Le jour de Noël arriva enfin. Mon appartement était prêt : décoré avec soin dans un thème festif, avec un grand sapin illuminé, des guirlandes dorées et rouges, des bougies parfumées à la cannelle. L’ambiance était cosy, chaleureuse. Le repas était également prêt : un rôti succulent, des légumes grillés, et en dessert, le fameux gâteau au chocolat. Tout était enfin en place.
J’étais nerveux, plus que je ne l’aurais cru. J'avais mis tellement d'efforts dans cette soirée que l'idée que quelque chose puisse mal se passer me rendait fou. Et pourtant, j'étais incroyablement excité de la surprendre, de la voir réagir à tout ce que j'avais préparé.
L’heure venue, je montai à son appartement. J’essayai de paraître détendu, mais mon cœur battait à tout rompre. Je frappai à sa porte, et elle ouvrit presque immédiatement. Elle était magnifique, simplement vêtue, mais avec une élégance naturelle qui me coupa le souffle.

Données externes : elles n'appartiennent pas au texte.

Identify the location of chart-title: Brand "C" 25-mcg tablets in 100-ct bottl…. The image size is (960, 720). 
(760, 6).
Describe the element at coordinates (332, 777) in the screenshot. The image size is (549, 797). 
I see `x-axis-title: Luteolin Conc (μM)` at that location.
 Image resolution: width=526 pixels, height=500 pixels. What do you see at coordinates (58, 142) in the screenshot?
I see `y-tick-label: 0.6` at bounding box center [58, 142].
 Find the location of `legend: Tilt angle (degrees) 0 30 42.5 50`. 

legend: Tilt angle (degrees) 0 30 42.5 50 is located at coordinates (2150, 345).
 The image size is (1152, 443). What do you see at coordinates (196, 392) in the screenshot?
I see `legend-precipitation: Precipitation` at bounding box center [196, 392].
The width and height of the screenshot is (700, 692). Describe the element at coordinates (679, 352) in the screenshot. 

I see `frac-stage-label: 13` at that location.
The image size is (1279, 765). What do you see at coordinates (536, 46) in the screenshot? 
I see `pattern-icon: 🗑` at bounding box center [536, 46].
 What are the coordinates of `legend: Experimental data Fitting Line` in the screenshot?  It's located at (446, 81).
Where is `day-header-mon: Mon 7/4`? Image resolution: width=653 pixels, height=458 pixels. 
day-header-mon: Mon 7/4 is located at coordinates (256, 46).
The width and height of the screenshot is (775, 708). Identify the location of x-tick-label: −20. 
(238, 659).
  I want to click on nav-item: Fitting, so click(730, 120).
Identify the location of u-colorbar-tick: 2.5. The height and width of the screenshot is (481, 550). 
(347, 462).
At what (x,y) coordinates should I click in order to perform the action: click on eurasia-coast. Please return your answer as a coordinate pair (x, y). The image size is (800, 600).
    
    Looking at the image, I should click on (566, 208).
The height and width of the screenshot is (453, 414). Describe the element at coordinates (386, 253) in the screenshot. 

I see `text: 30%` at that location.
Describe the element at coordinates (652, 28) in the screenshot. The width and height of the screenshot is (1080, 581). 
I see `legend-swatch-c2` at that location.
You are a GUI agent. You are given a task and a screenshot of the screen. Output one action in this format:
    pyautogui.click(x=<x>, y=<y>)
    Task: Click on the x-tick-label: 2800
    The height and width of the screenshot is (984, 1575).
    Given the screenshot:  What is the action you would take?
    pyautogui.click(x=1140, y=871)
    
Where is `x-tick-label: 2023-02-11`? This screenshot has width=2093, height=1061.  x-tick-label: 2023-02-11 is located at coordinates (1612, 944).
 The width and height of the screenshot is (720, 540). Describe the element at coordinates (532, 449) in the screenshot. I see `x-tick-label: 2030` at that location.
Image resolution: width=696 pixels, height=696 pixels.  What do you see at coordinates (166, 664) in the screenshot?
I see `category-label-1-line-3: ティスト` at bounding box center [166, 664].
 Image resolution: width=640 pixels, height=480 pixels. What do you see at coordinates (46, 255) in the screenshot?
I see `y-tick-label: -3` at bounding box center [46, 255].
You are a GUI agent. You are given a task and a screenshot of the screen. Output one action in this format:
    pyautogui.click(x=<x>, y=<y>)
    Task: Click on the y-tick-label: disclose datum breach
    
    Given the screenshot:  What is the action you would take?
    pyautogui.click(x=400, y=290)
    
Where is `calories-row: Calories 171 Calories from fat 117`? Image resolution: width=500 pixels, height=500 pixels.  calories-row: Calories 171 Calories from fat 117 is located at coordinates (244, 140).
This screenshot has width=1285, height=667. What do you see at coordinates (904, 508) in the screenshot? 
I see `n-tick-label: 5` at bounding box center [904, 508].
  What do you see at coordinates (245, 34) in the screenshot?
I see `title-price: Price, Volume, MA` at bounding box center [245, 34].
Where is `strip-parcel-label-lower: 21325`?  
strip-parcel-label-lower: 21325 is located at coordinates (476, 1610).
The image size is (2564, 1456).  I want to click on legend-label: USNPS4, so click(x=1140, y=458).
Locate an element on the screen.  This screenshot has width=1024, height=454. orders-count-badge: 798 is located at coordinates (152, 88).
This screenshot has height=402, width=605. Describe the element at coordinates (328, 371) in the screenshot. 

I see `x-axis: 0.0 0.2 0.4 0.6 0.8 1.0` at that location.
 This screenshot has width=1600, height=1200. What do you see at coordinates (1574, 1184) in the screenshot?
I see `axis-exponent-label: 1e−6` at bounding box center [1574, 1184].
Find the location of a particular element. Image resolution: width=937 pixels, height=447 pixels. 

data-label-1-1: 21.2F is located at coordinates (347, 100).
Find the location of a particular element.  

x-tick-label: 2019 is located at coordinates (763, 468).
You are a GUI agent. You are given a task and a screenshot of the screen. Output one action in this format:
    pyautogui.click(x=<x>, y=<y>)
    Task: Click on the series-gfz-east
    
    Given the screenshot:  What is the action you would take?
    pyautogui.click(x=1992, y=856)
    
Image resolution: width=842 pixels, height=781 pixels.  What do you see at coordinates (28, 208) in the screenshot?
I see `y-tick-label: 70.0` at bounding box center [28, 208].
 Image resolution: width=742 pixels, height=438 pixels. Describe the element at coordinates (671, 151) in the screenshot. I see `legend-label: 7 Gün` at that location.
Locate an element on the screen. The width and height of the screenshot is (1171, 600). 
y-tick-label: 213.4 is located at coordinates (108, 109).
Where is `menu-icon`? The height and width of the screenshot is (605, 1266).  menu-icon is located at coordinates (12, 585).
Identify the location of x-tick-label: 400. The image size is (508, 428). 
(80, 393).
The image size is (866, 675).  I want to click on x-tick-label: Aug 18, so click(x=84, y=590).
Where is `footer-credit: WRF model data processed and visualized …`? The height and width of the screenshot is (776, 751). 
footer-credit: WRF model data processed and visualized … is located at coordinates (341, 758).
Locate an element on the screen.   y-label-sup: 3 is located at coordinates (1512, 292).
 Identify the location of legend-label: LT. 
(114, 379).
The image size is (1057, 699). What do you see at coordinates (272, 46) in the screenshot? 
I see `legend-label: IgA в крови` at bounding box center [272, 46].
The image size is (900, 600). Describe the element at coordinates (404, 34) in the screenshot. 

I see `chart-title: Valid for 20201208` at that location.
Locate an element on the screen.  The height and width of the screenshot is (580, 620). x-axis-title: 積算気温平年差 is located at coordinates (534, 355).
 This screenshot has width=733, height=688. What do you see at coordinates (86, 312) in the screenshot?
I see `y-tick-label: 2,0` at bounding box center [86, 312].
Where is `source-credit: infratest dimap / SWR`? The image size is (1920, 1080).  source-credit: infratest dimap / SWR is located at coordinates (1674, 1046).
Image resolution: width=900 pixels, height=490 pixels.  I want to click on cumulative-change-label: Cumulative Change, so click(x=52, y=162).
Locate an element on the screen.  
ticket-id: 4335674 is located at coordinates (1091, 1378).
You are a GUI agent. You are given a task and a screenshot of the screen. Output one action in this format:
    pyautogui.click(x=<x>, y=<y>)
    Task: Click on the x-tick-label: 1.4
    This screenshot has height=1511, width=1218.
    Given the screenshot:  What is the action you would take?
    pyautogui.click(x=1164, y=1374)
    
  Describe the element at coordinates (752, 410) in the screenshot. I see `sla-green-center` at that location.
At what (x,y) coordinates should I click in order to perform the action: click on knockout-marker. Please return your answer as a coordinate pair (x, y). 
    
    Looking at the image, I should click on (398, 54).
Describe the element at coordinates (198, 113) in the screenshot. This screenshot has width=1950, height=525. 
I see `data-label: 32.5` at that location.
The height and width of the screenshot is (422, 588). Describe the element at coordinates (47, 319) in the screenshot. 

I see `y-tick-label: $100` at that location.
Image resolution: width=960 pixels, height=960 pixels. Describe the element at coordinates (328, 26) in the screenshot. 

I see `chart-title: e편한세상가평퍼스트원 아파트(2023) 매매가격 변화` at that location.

« Prête ? » lui demandai-je avec un sourire.
Elle acquiesça, et nous nous dirigeâmes vers l’ascenseur. Je restai silencieux, savourant le mystère de la soirée. Je savais qu’elle pensait que nous allions descendre, probablement vers une voiture pour aller dîner quelque part. Mais à sa grande surprise, l’ascenseur monta.
Je vis son regard se tourner vers moi, intriguée. « On monte ? »
Je souris mystérieusement. « Oui. »
Lorsque l’ascenseur s’arrêta, nous sortîmes à mon étage. Elle semblait un peu confuse, mais je l’invitai à me suivre. Une fois arrivés à mon appartement, je l’invitai à entrer.
Sa réaction fut exactement ce que j’avais espéré. Ses yeux s’écarquillèrent en voyant la décoration de Noël, le sapin scintillant, les guirlandes. La chaleur qui émanait de l’appartement la surprit visiblement.
« C’est magnifique, Basil », murmura-t-elle.
Je la guidai ensuite vers la salle à manger, où le repas était déjà prêt, la table soigneusement dressée avec de la vaisselle fine et des bougies. L’odeur du rôti se répandait dans la pièce.
« Je pensais qu’un dîner en tête-à-tête serait mieux qu’un restaurant bondé avec les fêtes », expliquai-je doucement.
Elle me regarda, visiblement émue par l’effort que j’avais mis dans cette soirée. « Tu as tout fait toi-même ? »
J’hochai la tête, légèrement embarrassé. « J’ai pris un cours de cuisine. Je voulais que ce soit spécial. »
Elle sourit, et ce sourire valait tous les efforts que j’avais fournis. La soirée se déroulait mieux que je ne l’aurais imaginé. C’était notre moment, loin des drames des derniers jours, loin des complications. Juste nous, et un repas que j’avais préparé pour elle.